Where in the World

where in the world

Abuja—Nigerian President Goodluck Jonathan passed the Same Sex Marriage Prohibition Act on January 7 making any association with gay organizations, clubs or involvement in a homosexual relationship punishable by imprisonment.While the president’s spokesman Reuben Abati remarked that “Nigerians are pleased with it,” many citizens are referring to the legislation as the “Jail the Gays” law. Dozens have reportedly been arrested under this new law, whose passing was shrouded in secrecy, and allegations of torture have already surfaced. The UN is calling the law a violation of basic human rights in Africa’s most populous country.

Volgograd—On January 15, a shootout between Russian security forces and Islamist militants left seven dead during a sweep for the militants who have threatened attacks at the Winter Olympics at Sochi in February. The incident comes at a precarious time when Russia is already in a critical state with the world’s eyes fixed on a nation surrounded by political and social turmoil. Russian President Vladimir Putin has stepped up security, particularly in areas of the country soon to be inundated by athletes and tourists, with increased presence of personnel and broader powers of oversight on the internet.

Beijing—The air quality of China’s capital city has long been a concern for both residents and travelers, but as of late, there is additional concern: the levels of air pollution in the city recently spiked. The World Health Organization recommends a limit of 25 micrograms per cubic feet of air with particulates smaller than 2.5 microns. The city recorded a recent high of 886 micrograms, more than 35 times the recommended amount. Hospitals in Beijing and pediatric units in particular are seeing record numbers of patients with bronchitis, asthma, pneumonia and other such respiratory illness. One study estimates that in 2010 alone, air pollution in the country contributed to an estimated 1.2 million premature deaths.

Washington, D.C.—The Air Force says 34 nuclear missile launch officers, ranging from 2nd lieutenants to captains, were involved in a cheating scandal this month over a routine proficiency test.
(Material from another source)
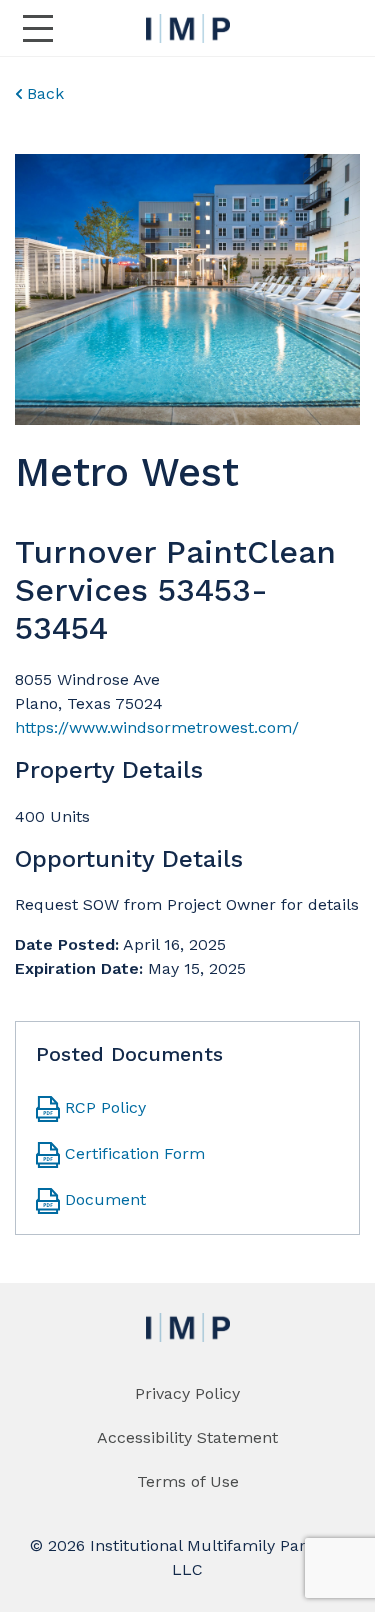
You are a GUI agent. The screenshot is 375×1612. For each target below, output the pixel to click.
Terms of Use (188, 1481)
Those involved reportedly texted each other answers on how to operate missiles. To add insult to injury, the scandal was uncovered during an investigation on drug allegations involving six Air Force bases in the United States and England. The officers involved in the incident have all been stripped of their security clearances and certification. The scandal comes less than a year after 17 officers in charge of nuclear missiles at Minot Air Force Base in North Dakota lost their authority to launch missiles when they received a “D” rating on inspection.